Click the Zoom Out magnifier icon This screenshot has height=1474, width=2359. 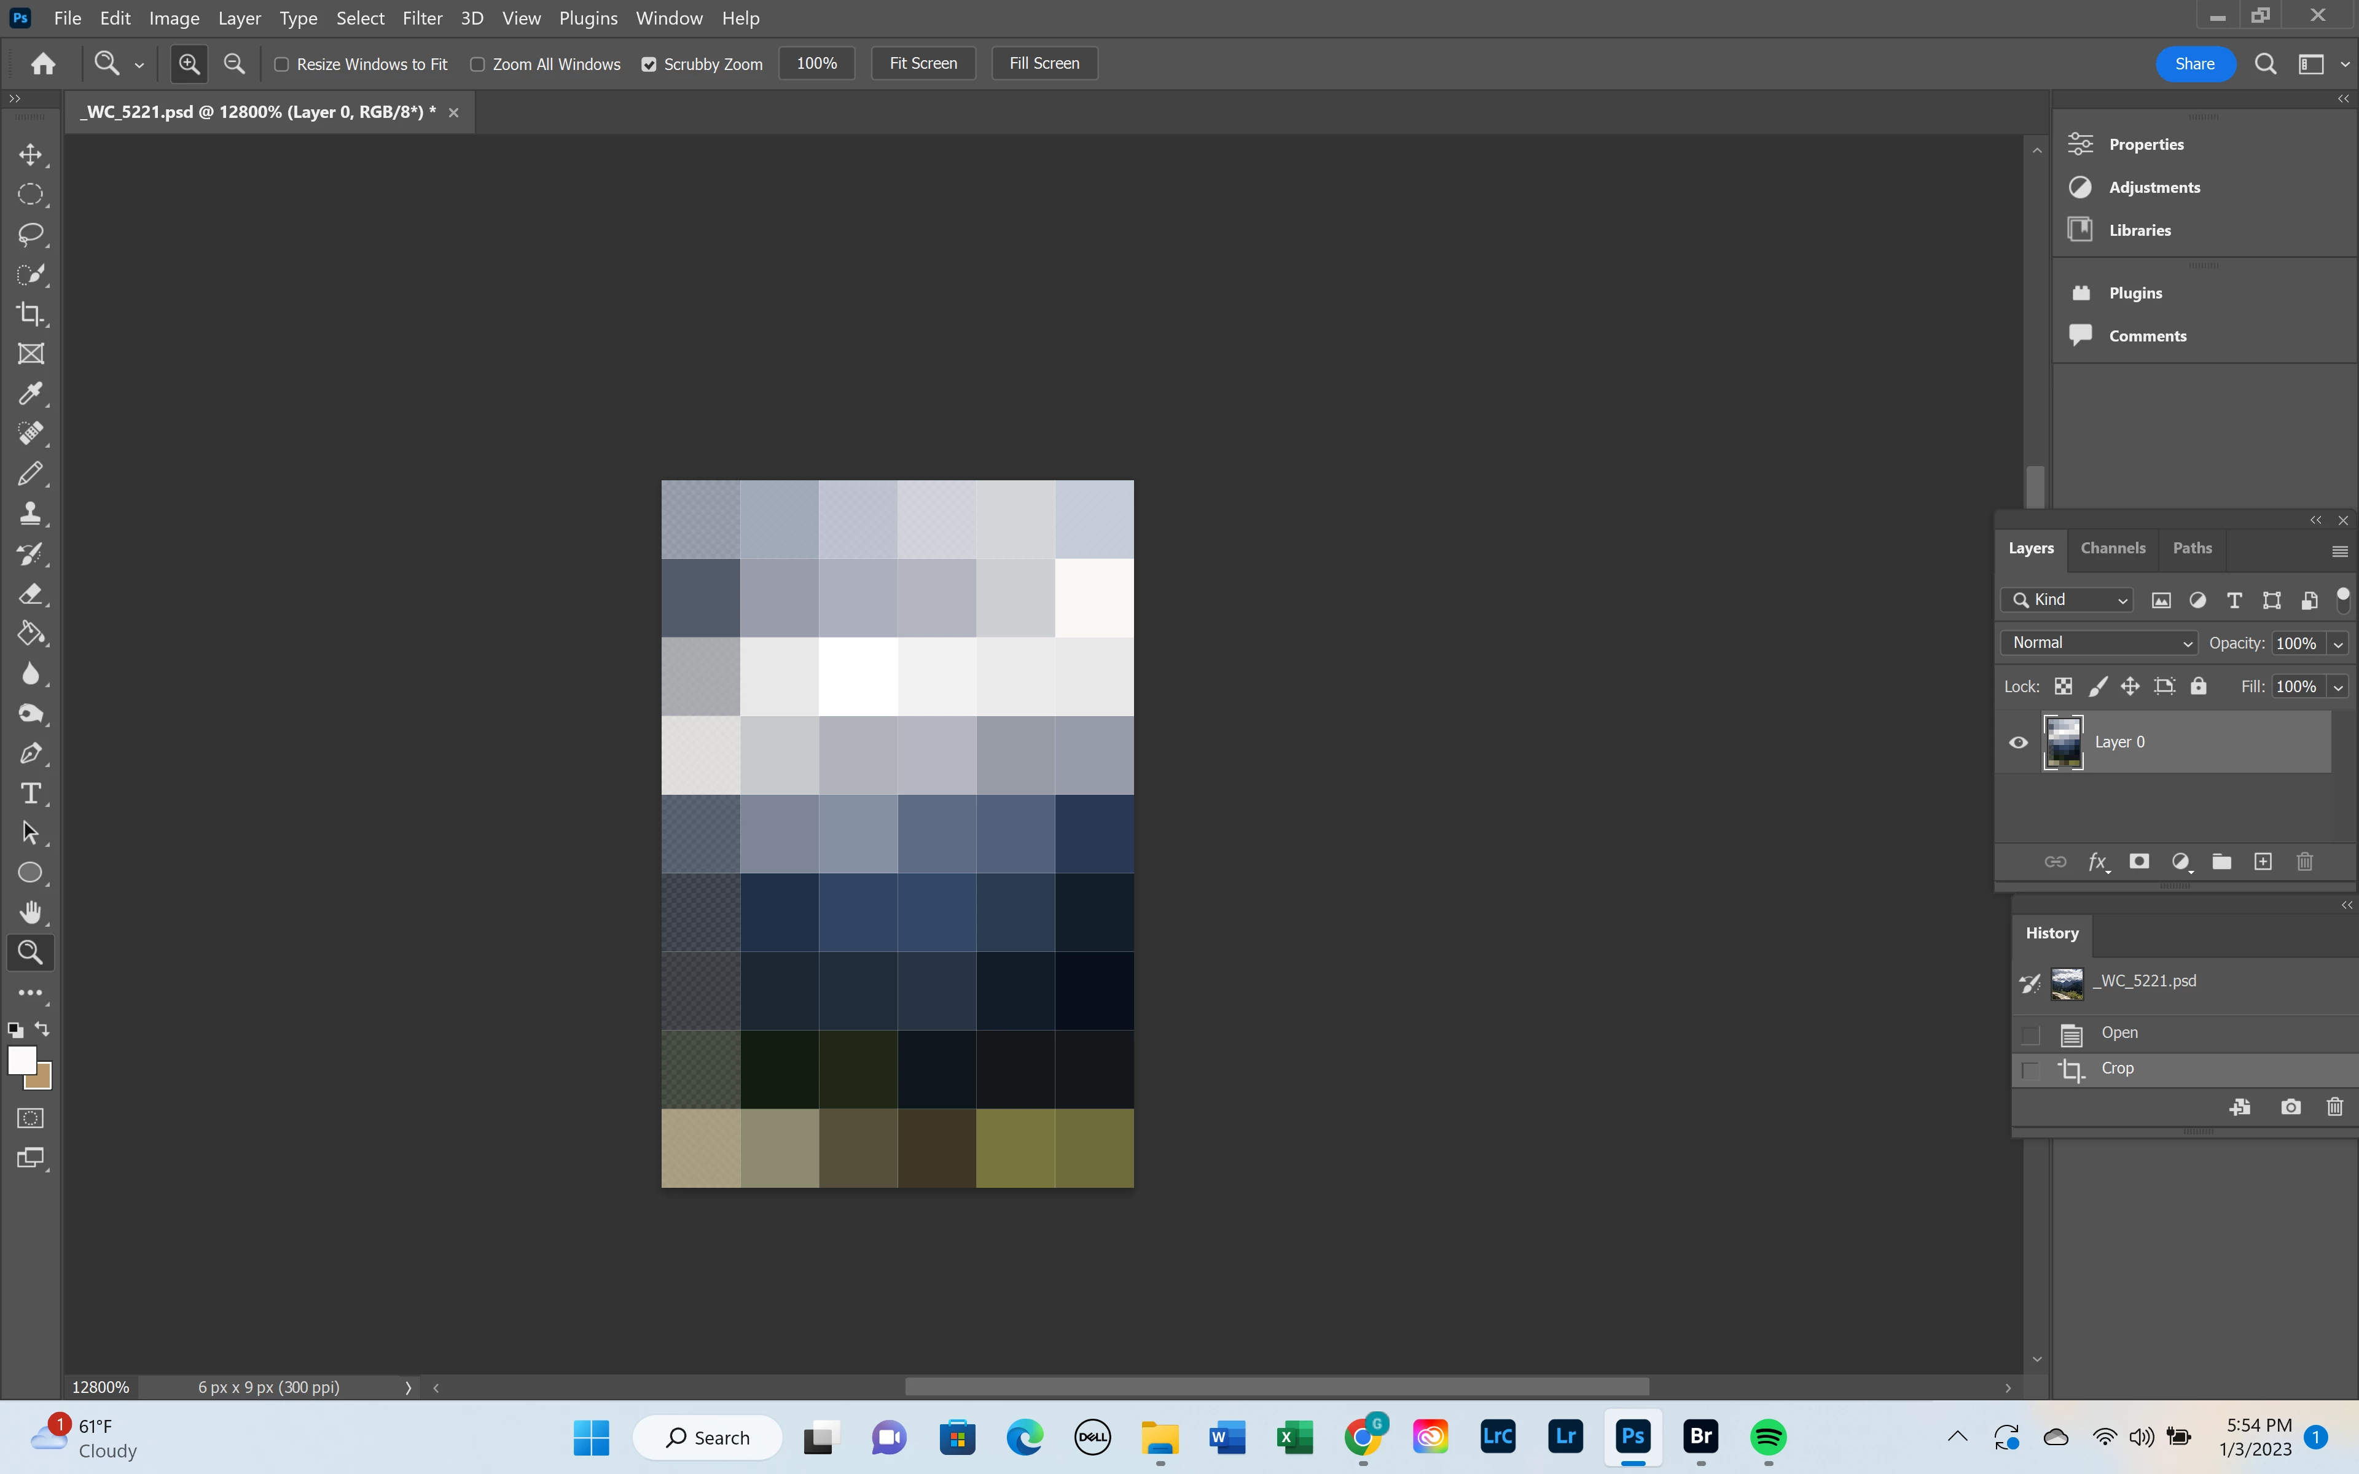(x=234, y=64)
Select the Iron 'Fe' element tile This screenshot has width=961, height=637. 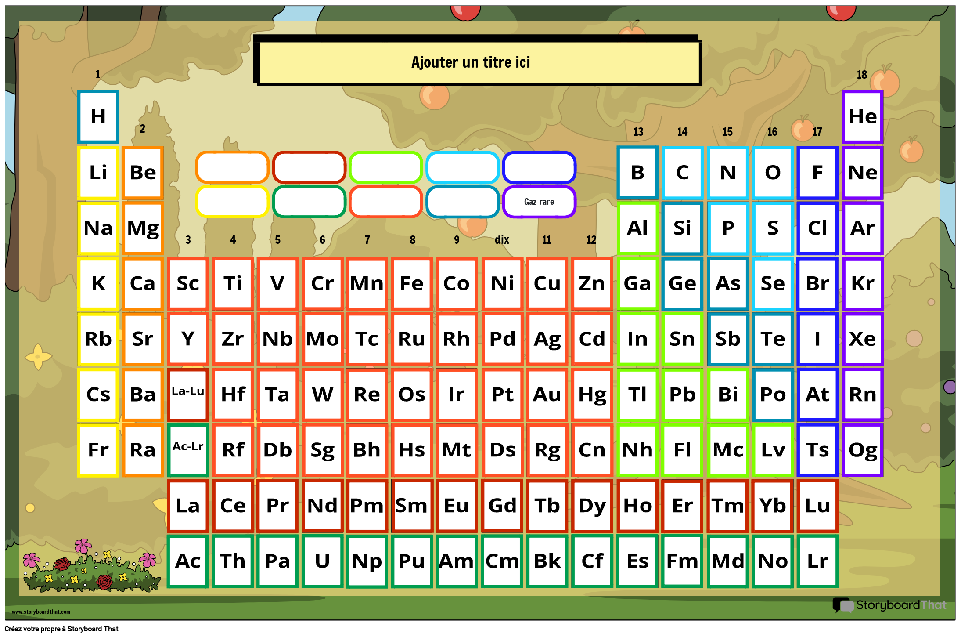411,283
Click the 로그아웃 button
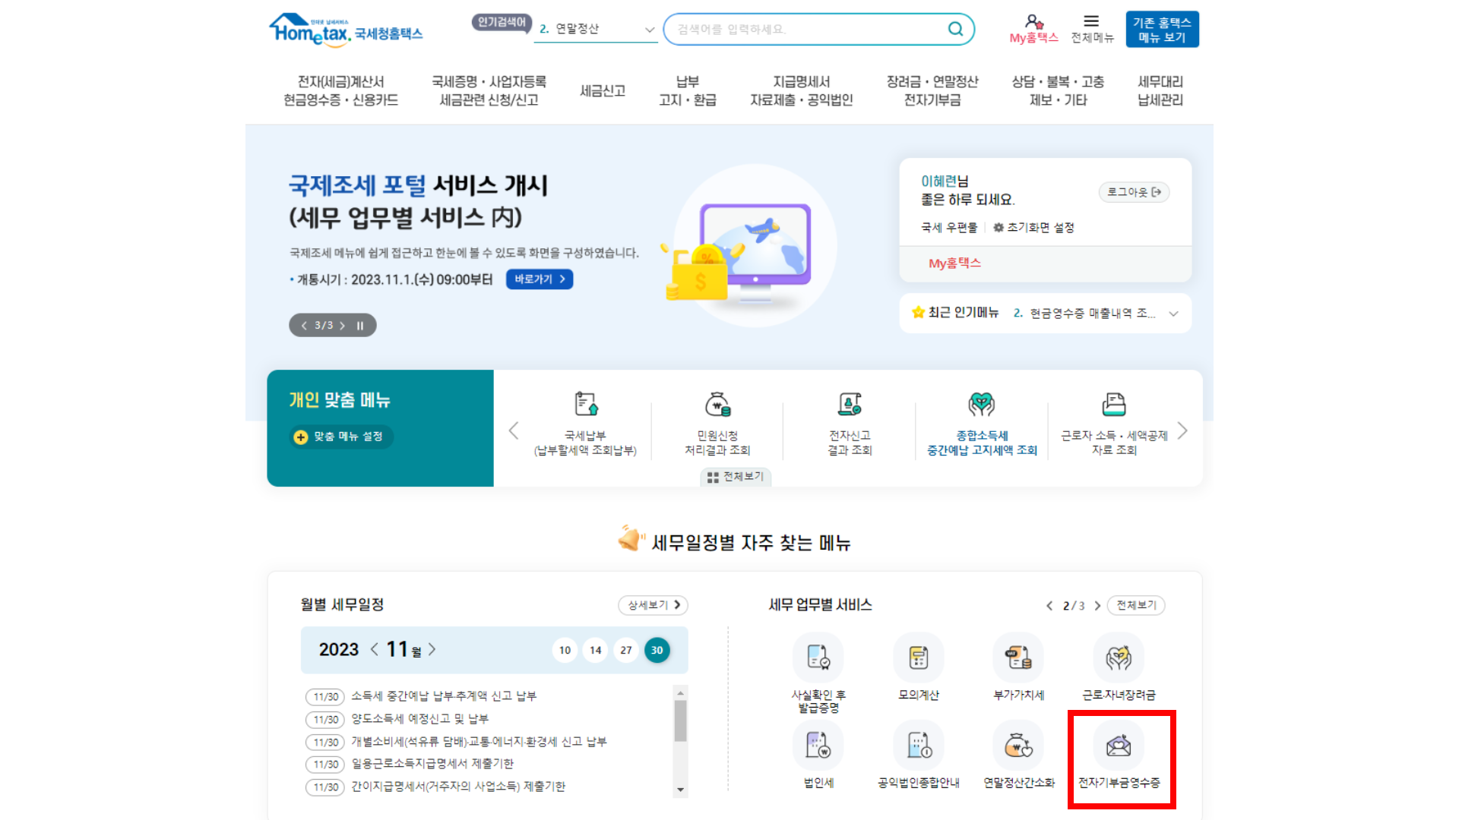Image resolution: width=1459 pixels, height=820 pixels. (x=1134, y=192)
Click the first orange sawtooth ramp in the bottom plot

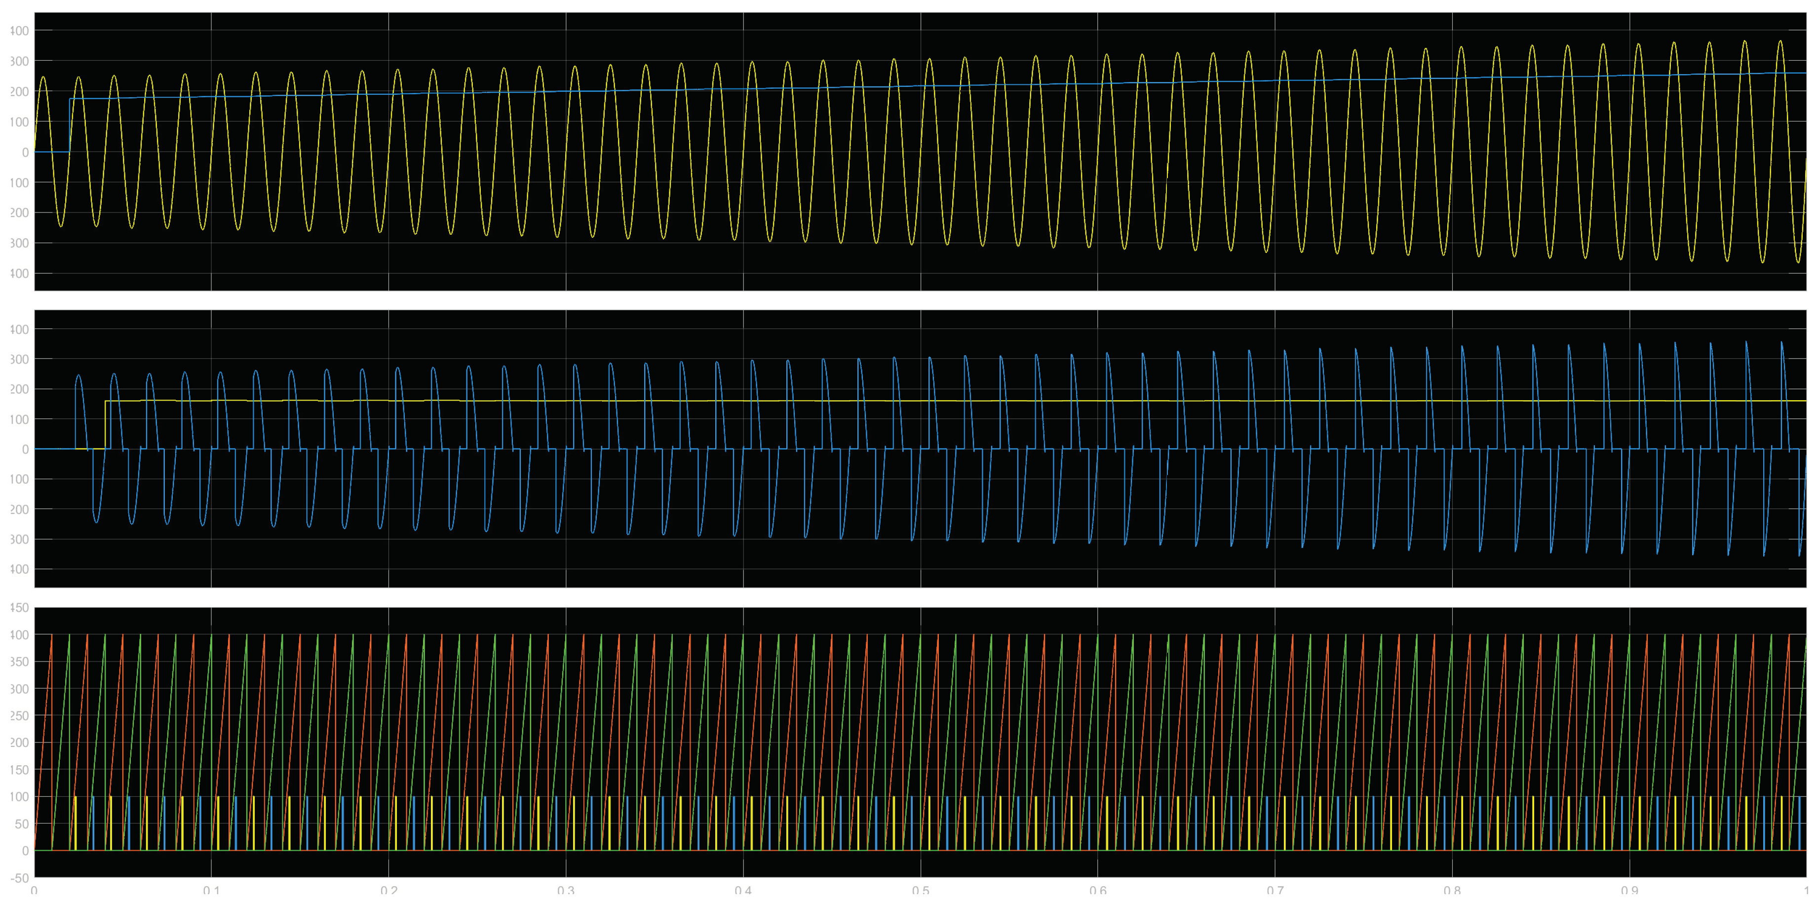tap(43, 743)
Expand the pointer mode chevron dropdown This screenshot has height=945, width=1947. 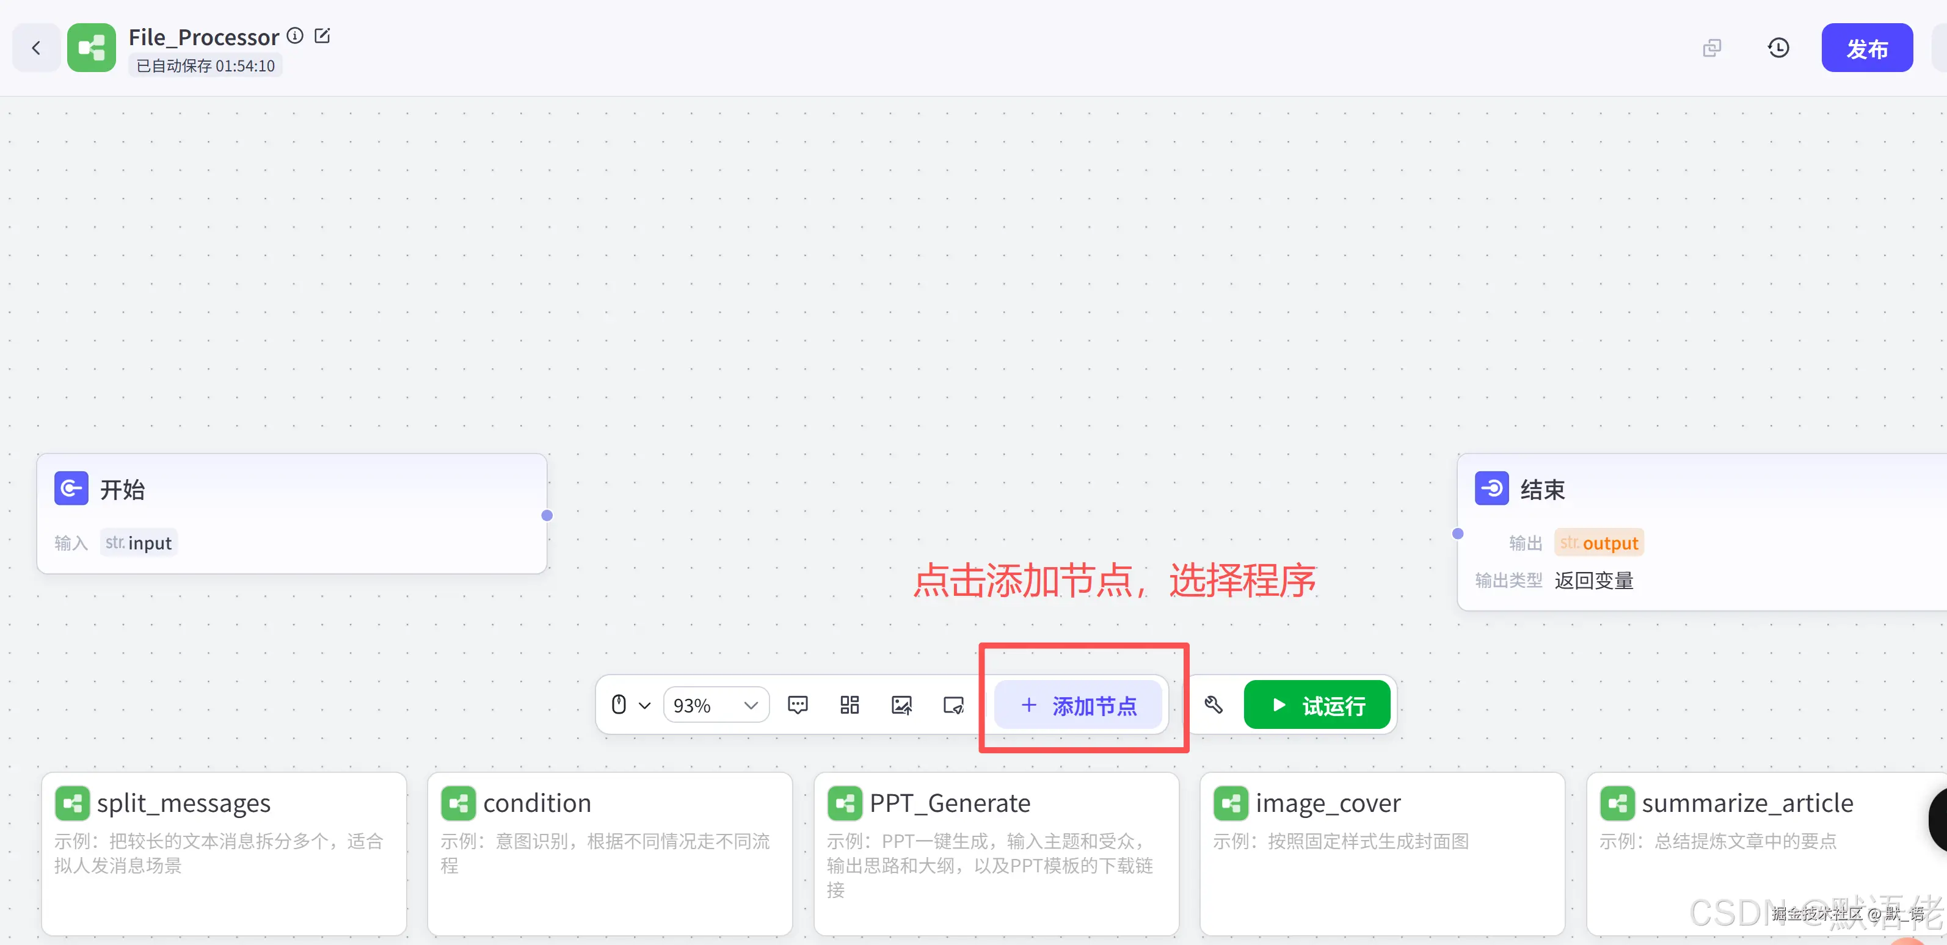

> _TASK PROMPT_
Transcribe only the lines from the line holding "Click the 로그아웃 button" to the final line of the listing above. Keep them exact, include both ends, and skip the pictures.

> _REPLY TO THE TASK_
Click the 로그아웃 button
Image resolution: width=1459 pixels, height=820 pixels. (x=1134, y=192)
Click the first orange sawtooth ramp in the bottom plot

tap(43, 743)
Expand the pointer mode chevron dropdown This screenshot has height=945, width=1947. 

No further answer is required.